If the figures from a Nielson study are correct, 35 percent of children in the U.S. between the ages of 8 to 12 years, already own cell phones. C & R Research released figures showing that 60 percent of children between the ages of 10 and 14 own cell phones, and that 84 percent of teenagers aged 15-18 have their own cell phone. The most common reasons parents give for providing their children and teens with their own cell phone are in order to be in contact if there's a change in plans (baseball practice is cancelled and they need to be picked up from the playing field) or if the children are in an emergency situation (they're lost or the car ran out of gas). According to the Pew Internet & American Life Project, 74 percent of Americans claim that they have used their cell phone in an emergency situation.
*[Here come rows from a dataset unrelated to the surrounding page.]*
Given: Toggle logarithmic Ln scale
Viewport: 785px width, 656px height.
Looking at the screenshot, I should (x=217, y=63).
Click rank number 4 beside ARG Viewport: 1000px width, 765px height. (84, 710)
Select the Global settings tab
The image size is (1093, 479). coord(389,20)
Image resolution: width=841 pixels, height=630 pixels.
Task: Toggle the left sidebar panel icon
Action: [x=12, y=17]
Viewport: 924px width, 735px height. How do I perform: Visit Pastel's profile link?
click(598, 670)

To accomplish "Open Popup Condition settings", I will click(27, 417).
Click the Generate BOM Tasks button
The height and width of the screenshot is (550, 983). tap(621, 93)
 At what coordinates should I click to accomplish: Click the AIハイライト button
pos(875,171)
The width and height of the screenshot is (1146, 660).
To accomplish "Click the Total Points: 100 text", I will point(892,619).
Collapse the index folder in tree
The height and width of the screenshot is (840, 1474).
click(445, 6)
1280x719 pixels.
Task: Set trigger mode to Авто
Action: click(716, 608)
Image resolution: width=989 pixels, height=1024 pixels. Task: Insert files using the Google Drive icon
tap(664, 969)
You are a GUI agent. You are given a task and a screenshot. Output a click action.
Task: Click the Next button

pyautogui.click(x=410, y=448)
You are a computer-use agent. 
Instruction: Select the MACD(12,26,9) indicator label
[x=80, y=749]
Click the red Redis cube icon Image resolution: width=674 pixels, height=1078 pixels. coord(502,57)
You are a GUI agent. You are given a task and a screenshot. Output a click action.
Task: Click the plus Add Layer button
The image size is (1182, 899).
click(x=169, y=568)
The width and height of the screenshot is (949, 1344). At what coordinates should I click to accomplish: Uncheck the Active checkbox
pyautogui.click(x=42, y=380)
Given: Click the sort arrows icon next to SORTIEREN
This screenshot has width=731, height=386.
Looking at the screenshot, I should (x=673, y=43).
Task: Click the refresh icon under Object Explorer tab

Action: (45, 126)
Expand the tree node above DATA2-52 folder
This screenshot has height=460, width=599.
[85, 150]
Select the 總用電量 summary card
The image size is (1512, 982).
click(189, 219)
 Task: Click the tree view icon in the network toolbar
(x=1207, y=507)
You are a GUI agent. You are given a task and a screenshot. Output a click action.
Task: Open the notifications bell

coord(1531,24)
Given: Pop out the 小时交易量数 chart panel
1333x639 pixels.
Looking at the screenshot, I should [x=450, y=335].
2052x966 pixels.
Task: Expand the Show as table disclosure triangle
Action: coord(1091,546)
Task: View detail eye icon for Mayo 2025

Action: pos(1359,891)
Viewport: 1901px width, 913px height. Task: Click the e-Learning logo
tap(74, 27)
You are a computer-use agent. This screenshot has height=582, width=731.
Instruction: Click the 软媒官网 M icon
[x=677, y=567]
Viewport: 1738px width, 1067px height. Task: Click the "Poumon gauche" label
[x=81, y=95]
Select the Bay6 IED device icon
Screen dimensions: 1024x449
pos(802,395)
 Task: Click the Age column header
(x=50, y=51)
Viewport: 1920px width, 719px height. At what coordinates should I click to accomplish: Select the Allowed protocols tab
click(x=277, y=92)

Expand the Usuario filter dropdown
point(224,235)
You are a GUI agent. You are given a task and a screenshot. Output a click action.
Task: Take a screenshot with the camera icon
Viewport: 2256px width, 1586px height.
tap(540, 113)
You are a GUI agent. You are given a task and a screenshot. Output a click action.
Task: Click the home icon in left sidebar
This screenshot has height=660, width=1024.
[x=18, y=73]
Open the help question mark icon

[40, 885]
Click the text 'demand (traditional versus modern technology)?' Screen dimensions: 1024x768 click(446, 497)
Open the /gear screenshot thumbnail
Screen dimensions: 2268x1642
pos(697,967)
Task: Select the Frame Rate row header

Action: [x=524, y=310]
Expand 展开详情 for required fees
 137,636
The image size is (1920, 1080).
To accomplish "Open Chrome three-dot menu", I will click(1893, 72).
Although cell phones do come in handy in an emergency, they also present the disadvantages of high phone bills, possible health risks from electromagnetic radiation, temptation for your teenager to text during classes, the ability to connect to the Internet and view inappropriate sites, sleep deficits, and psychological dependence, with the constant calls and texts received and sent actually interfering with the owner's daily schedule. If you set down rules about when and how the cell phone can be used, some of these risks can be minimized. For example, if the rule is that the cell phone is turned off at a certain time at night and left in the kitchen, at least your teenager won't be awakened by friends calling or texting. If you pay a fixed, monthly fee and your teen pays for all calls over a certain number of minutes, this will cut down on cell phone costs. Or, you can use a prepaid plan and your teenager will have to learn to budget the minutes available.
When it comes down to it, however, there is no "right" age to give a teenager a cell phone. You have to look at your own family situation and gauge how responsible your teenager is.